PayPal says if Robert Sarver stays it won't remain Phoenix Suns sponsor
PayPal said Friday that the company will no longer sponsor the Phoenix Suns if owner Robert Sarver remains part of the franchise when his suspension ends.
PayPal said its current partnership deal with the Suns ends after the coming 2022-23 season, meaning it will expire during Sarver’s one-year suspension from the NBA. Sarver was suspended this week, plus fined $10 million, after an investigation showed a pattern of lewd, misogynistic, and racist speech and conduct during his 18 years as owner of the Suns.
In a statement, PayPal President and CEO Dan Schulman pointed to his company’s “strong record of combatting racism, sexism and all forms of discrimination” and said Sarver’s conduct is “unacceptable and in conflict with our values.”
“In light of the findings of the NBA’s investigation, we will not renew our sponsorship should Robert Sarver remain involved with the Suns organization, after serving his suspension,” Schulman said.
Schulman said PayPal will remain supportive of the team, its players “and the experienced and diverse talent now leading the organization,” including coach Monty Williams, general manager James Jones, assistant general manager Morgan Cato and senior vice president of people and culture Kim Corbitt.
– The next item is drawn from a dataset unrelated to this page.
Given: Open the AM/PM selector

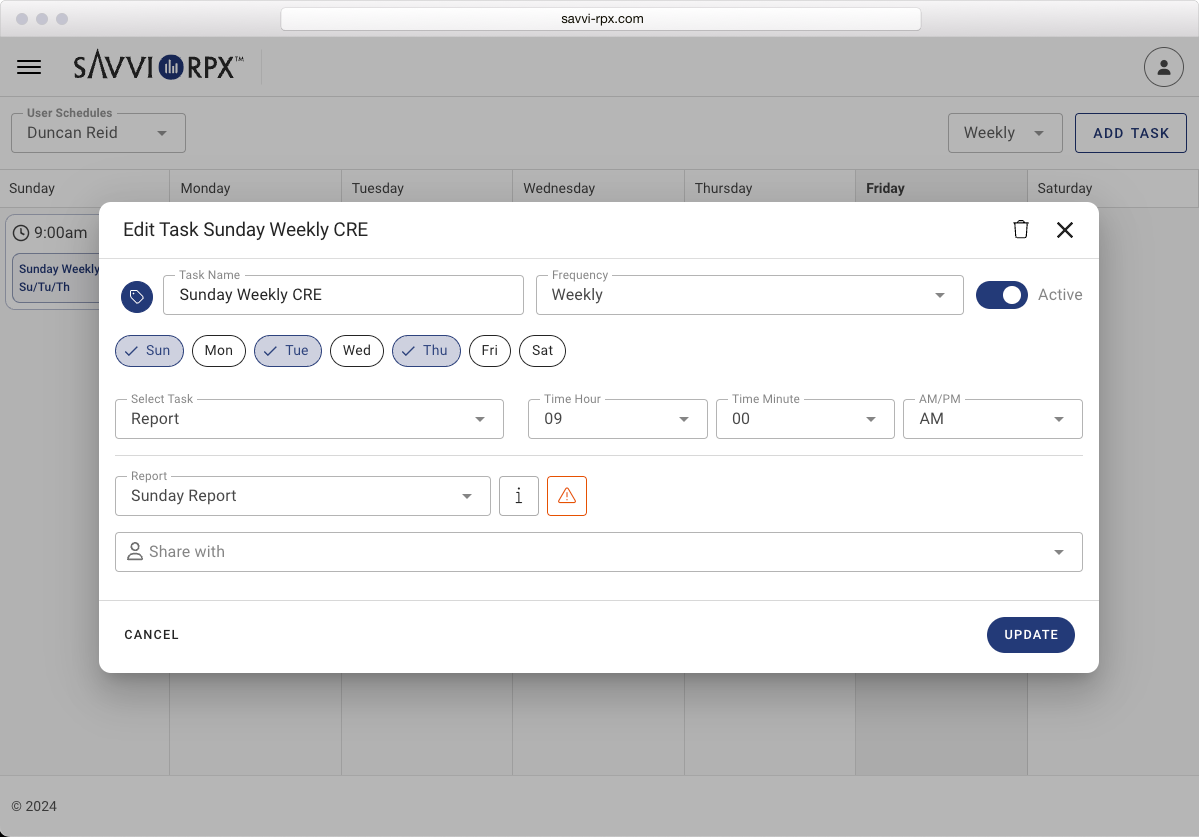Looking at the screenshot, I should 993,419.
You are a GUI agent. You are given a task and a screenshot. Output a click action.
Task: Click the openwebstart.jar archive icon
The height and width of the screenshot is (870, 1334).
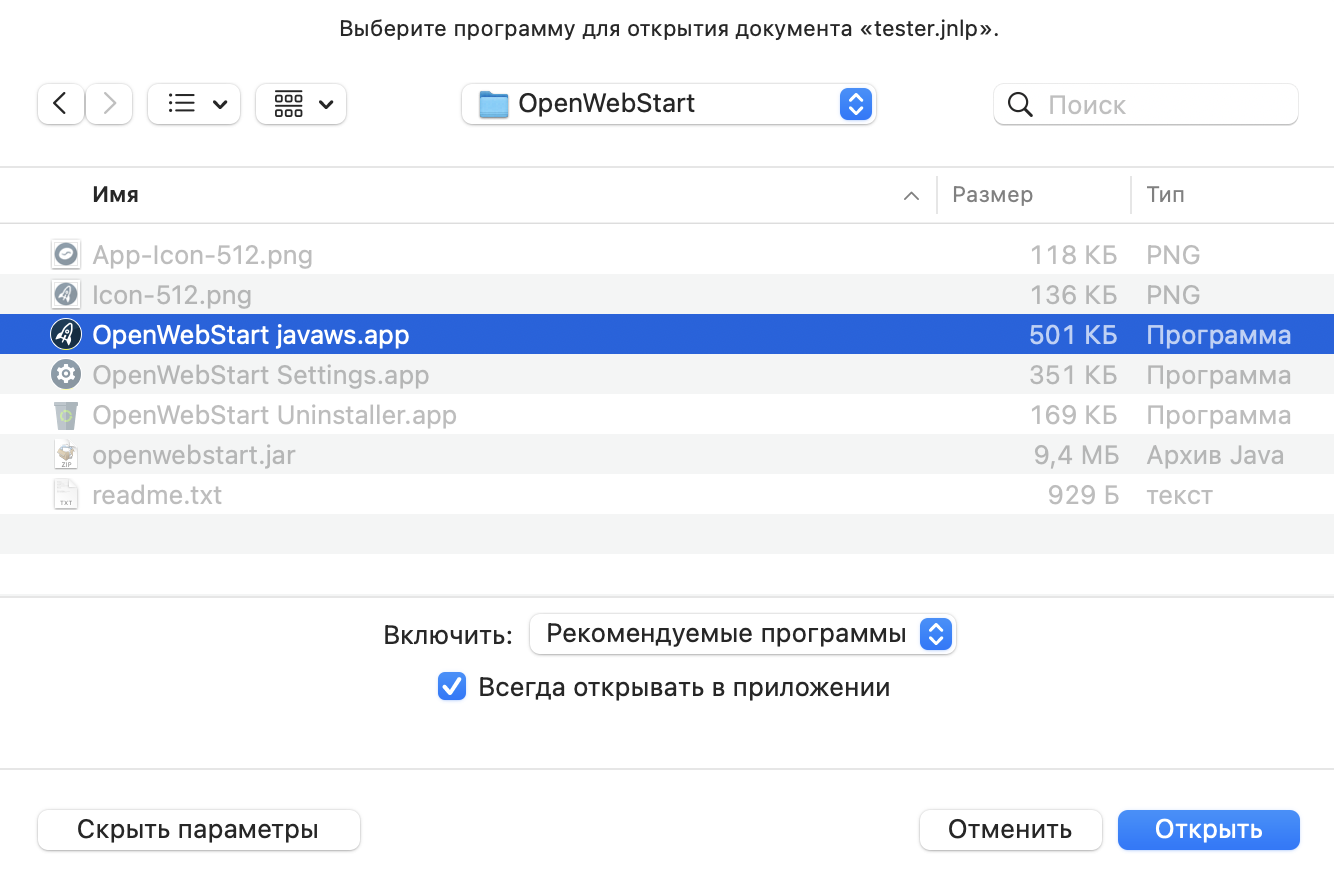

Williams, Jones, Cato and Corbitt are Black. The investigation into Sarver showed he “repeated or purported to repeat the N-word on at least five occasions spanning his tenure with the Suns,” though noted that the independent lawyers hired by the NBA to conduct the probe made “no finding that Sarver used this racially insensitive language with the intent to demean or denigrate.”
PayPal’s statement came one day after Suns vice chairman Jahm Najafi called for Sarver to resign, saying there should be “zero tolerance” for lewd, misogynistic and racist conduct in any workplace. Some players, including Suns guard Chris Paul — a past president of the National Basketball Players Association — and Los Angeles Lakers star LeBron James, also have said the NBA's sanctions of Sarver did not go far enough.
PayPal is based in San Jose, California. The technology platform and digital payments company also has been a partner for the WNBA’s Phoenix Mercury and a Spanish soccer team, both owned by Sarver.
NBA superstars have said the fine and suspension given to Sarver by the league did not go far enough. So have top Phoenix officials.
The city has heavily invested in the arena the Suns call home.
The mayor plus four council members just launched a query into whether Phoenix has power to punish Sarver.